Reflexões sobre a investigação Marroco-Americana em Alcácer Ceguer, 1972-1981
por Charles L. Redman
Logo após completar o meu doutoramento em arqueologia antropológica, tive a sorte de receber apoio financeiro e a oportunidade de dirigir uma escavação em Marrocos, focada no urbanismo islâmico. À época eu defendia a chamada new archaeology e juntei uma equipa multidisciplinar, que incluía antropólogos, historiadores de arte, historiadores e etnógrafos. O Ministério da Cultura marroquino foi muito receptivo e recomendou que nos concentrássemos em Alcácer Ceguer, uma cidade fortificada que era bem conhecida, mas que até então tinha recebido muito pouca atenção arqueológica. No local haviam sido plantados nos anos anteriores várias centenas de pinheiros. Esta situação precipitou um desentendimento inicial com o xeque local, que questionou se a autorização de Rabat para conduzir uma investigação arqueológica incluía o corte das árvores onde iríamos escavar. Acabámos por resolver o problema e mobilizar um grupo de moradores locais para ajudar no trabalho de campo. A cada temporada subsequente, contratámos muitos dos mesmos trabalhadores, que se tornaram qualificados nas suas tarefas, permitindo que os estudantes pós-graduados de Rabat, dos Estados Unidos e da Europa se concentrassem no trabalho de registo e direcção.
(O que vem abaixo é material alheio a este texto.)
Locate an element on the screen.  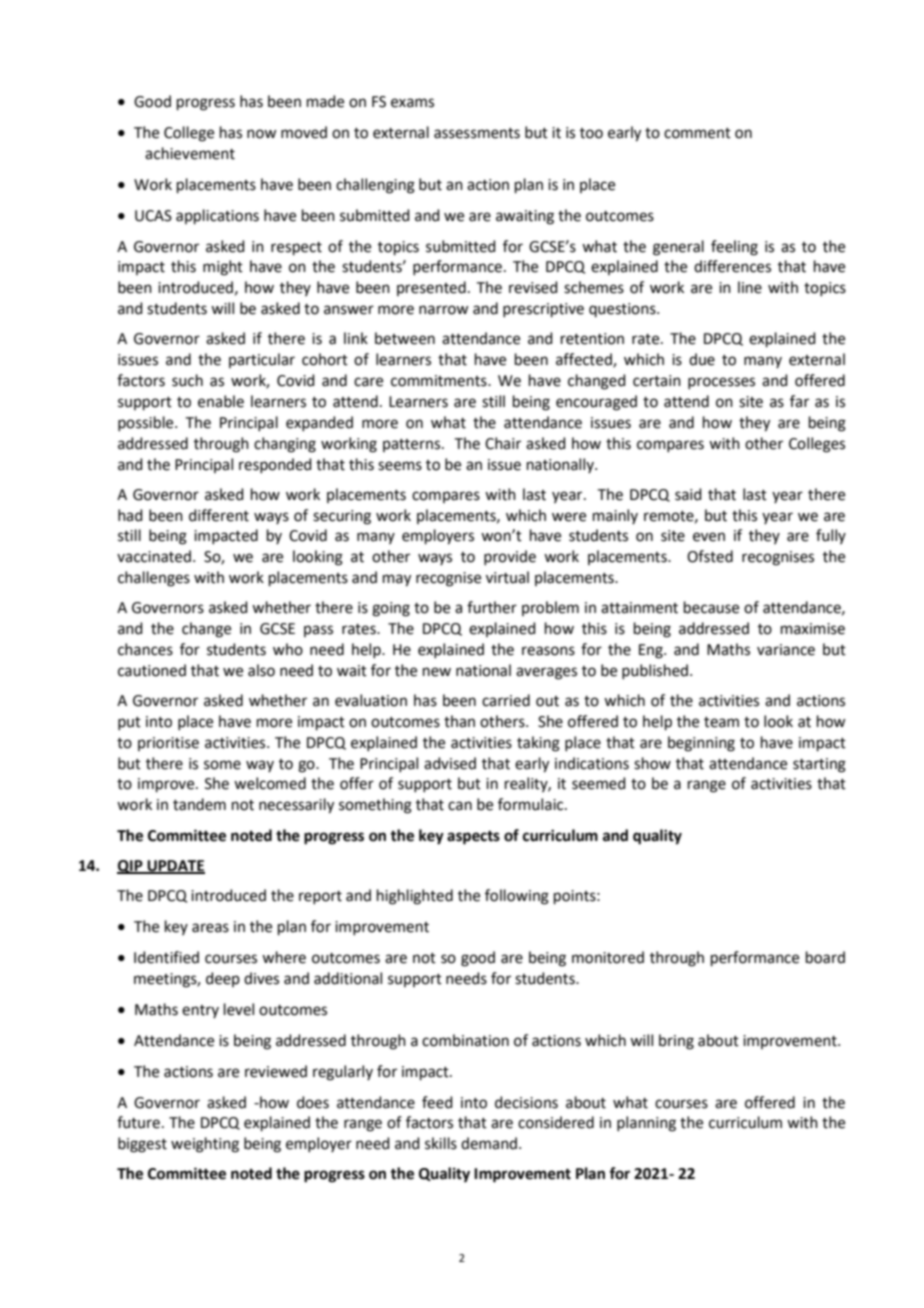
beginning is located at coordinates (701, 744).
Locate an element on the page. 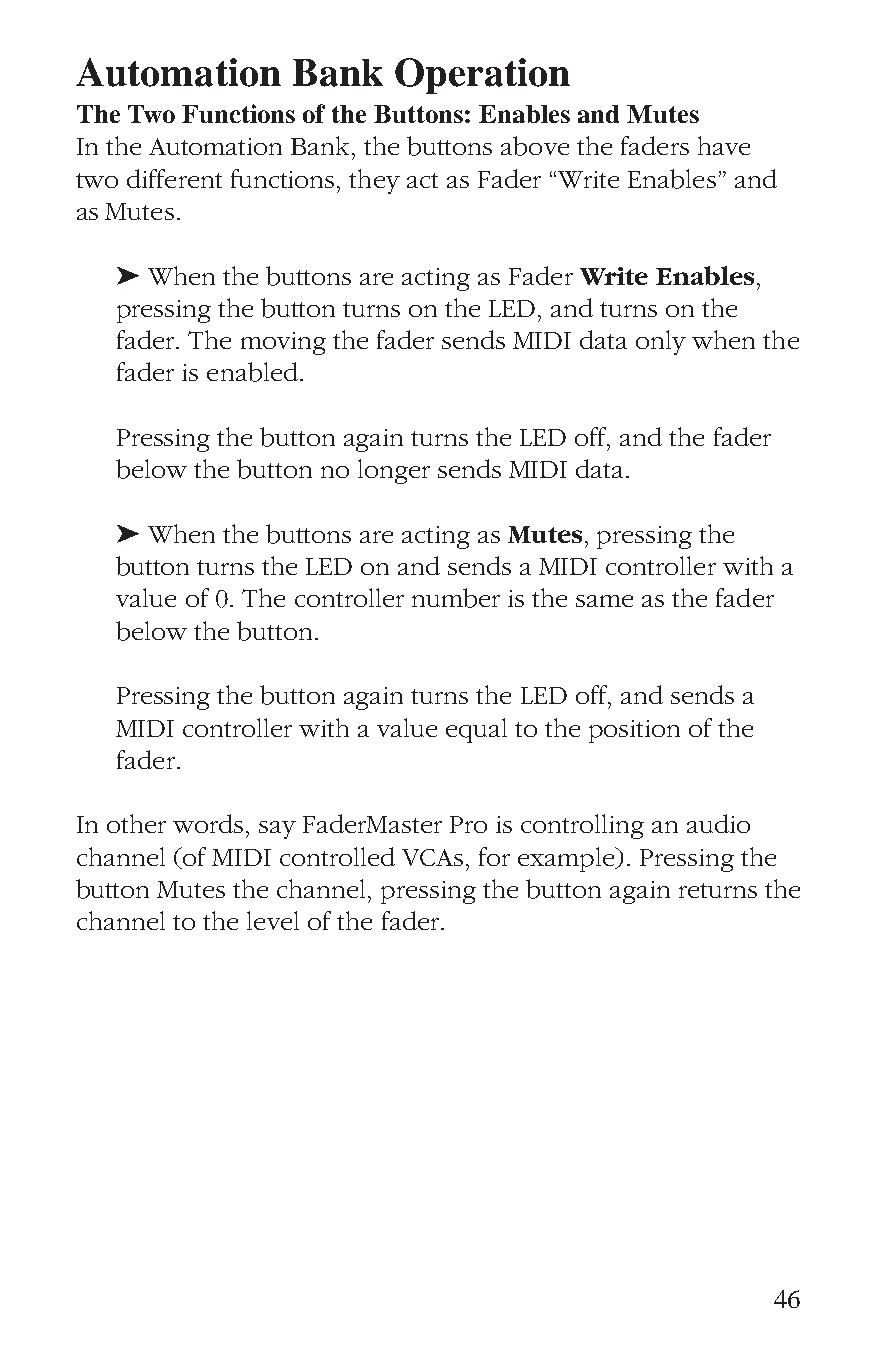 Image resolution: width=887 pixels, height=1372 pixels. different is located at coordinates (174, 178).
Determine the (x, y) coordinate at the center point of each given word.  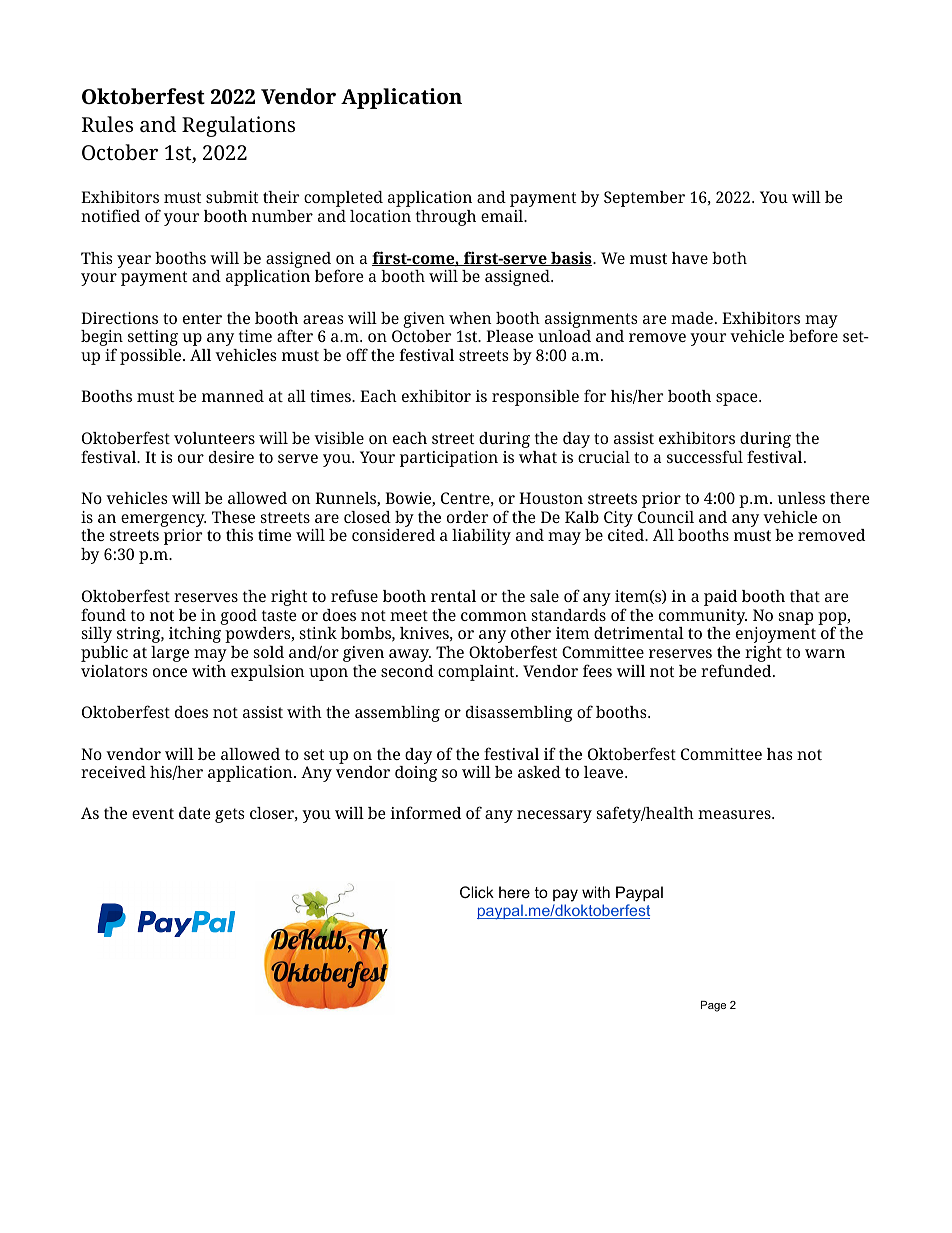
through (446, 218)
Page (713, 1006)
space (738, 399)
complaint (477, 673)
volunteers (214, 438)
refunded (737, 670)
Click (477, 892)
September (644, 199)
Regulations (238, 126)
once (170, 672)
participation (449, 459)
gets (229, 815)
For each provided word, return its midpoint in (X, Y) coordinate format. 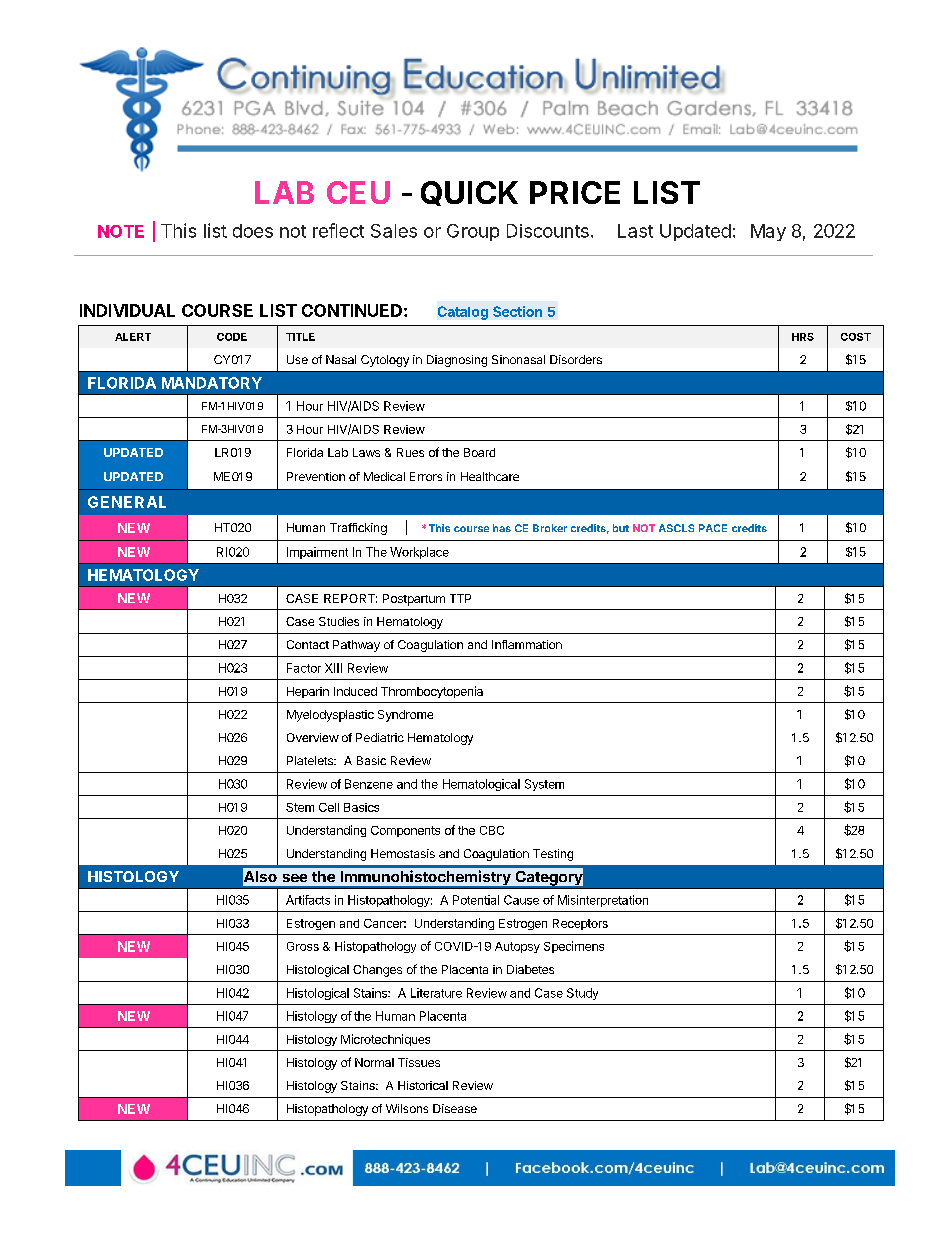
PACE (713, 528)
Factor (304, 668)
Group (473, 232)
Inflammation (527, 644)
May (768, 232)
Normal (374, 1062)
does (253, 231)
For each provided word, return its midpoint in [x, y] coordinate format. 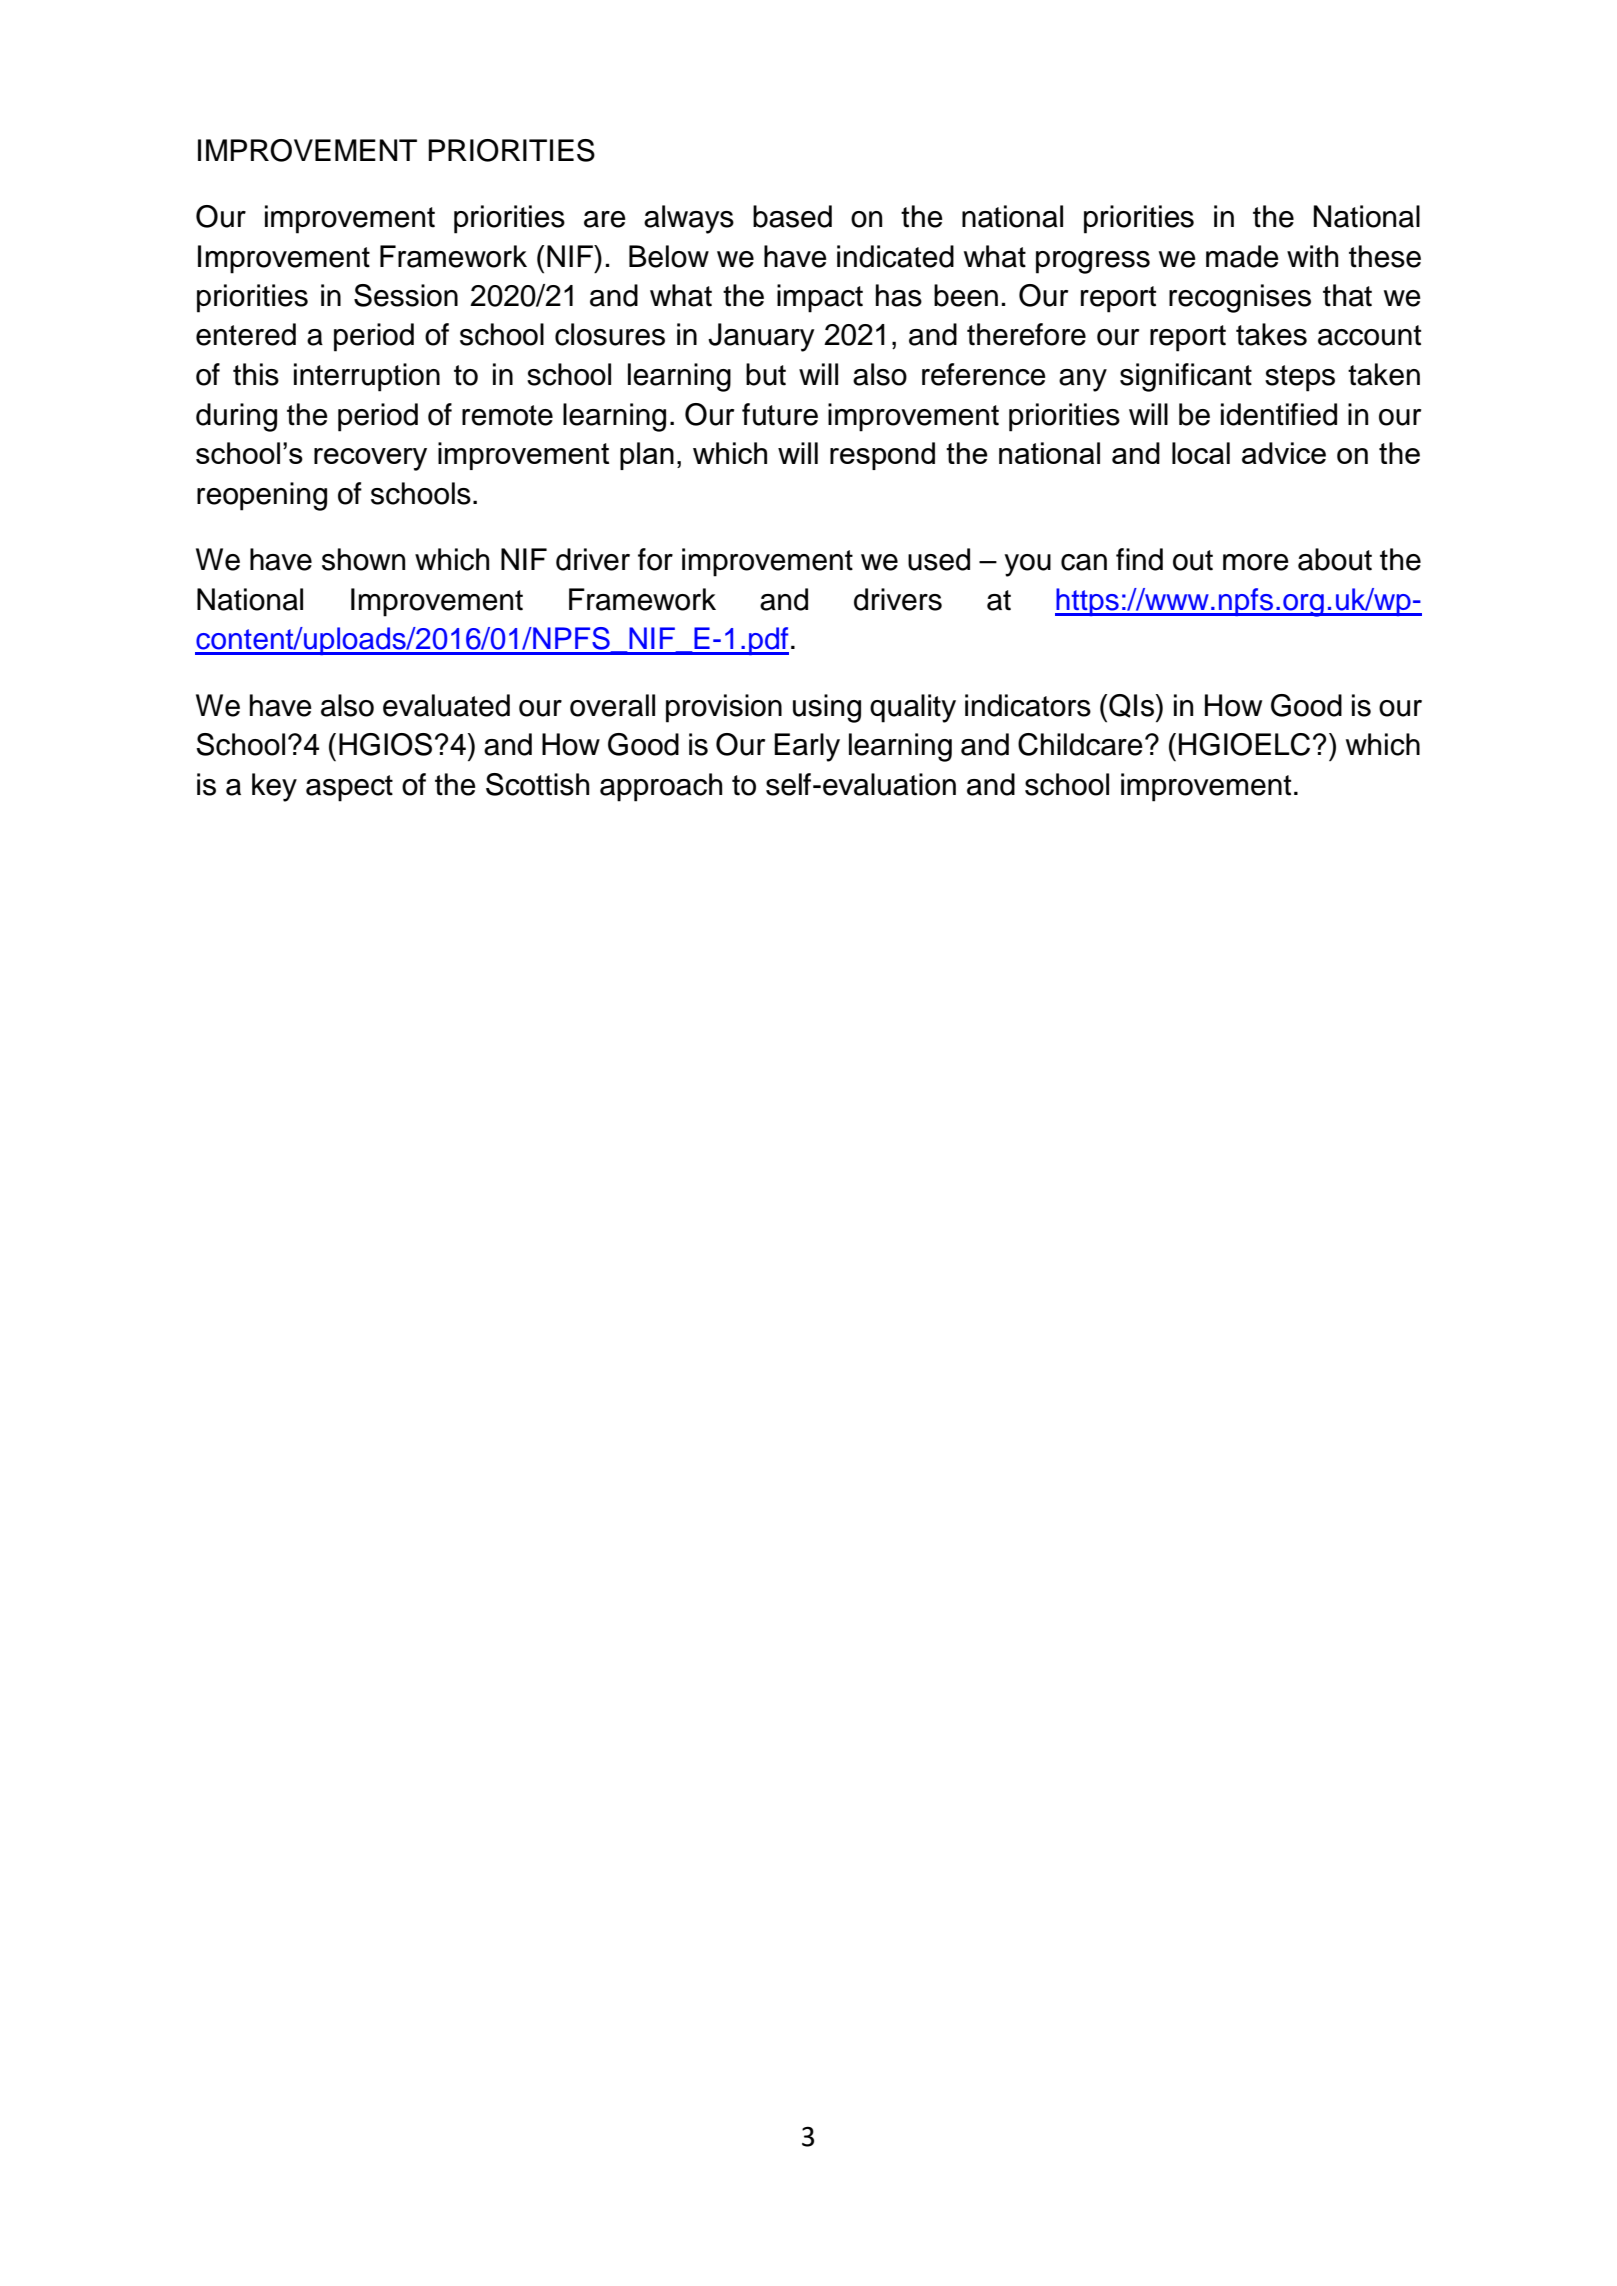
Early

Embora a nossa prioridade fosse descobrir e compreender a sequência de cidades islâmicas de dimensão modesta, como Alcácer Ceguer, ficou imediatamente claro que todos estes vestígios tinham sido transformados e ocultados pela ocupação e fortificações portuguesas. Assim, para estudar os vestígios do período islâmico, teríamos primeiro de revelar, estudar e, depois, remover os vestígios do período português. Isto trouxe-nos um dilema, porque o nosso foco de interesse estava nos níveis inferiores do sítio, mas para os atingir teríamos que investigar uma grande área dos níveis superiores. Em ambos os períodos, tentámos equilibrar o nosso esforço entre expor o sistema de fortificações, as instituições centrais da cidade e uma amostra representativa da arquitectura vernacular. Com o intuito de registar tudo com precisão, aplicámos um sistema detalhado de registo de campo e contratámos arquitectos profissionais para desenhar os edifícios e as suas características. Também utilizámos técnicas de recuperação rigorosas para guardar, catalogar e interpretar centenas de milhares de artefactos, tudo com a ajuda de computadores. A categoria principal eram os fragmentos de objectos cerâmicos, mas foram também encontrados e estudados muitas ferramentas, armas, jóias, moedas, vidros e restos de comida, para revelar os detalhes do quotidiano e as ligações comerciais, ajudando a atribuir uma datação aos depósitos.
Enfim, foi quase uma década a descobrir coisas incríveis, vestígios de gentes talentosas e criativas que ocuparam este espaço especial nos séculos passados e que contribuíram para a história medieval do Magrebe e do Mediterrâneo ocidental.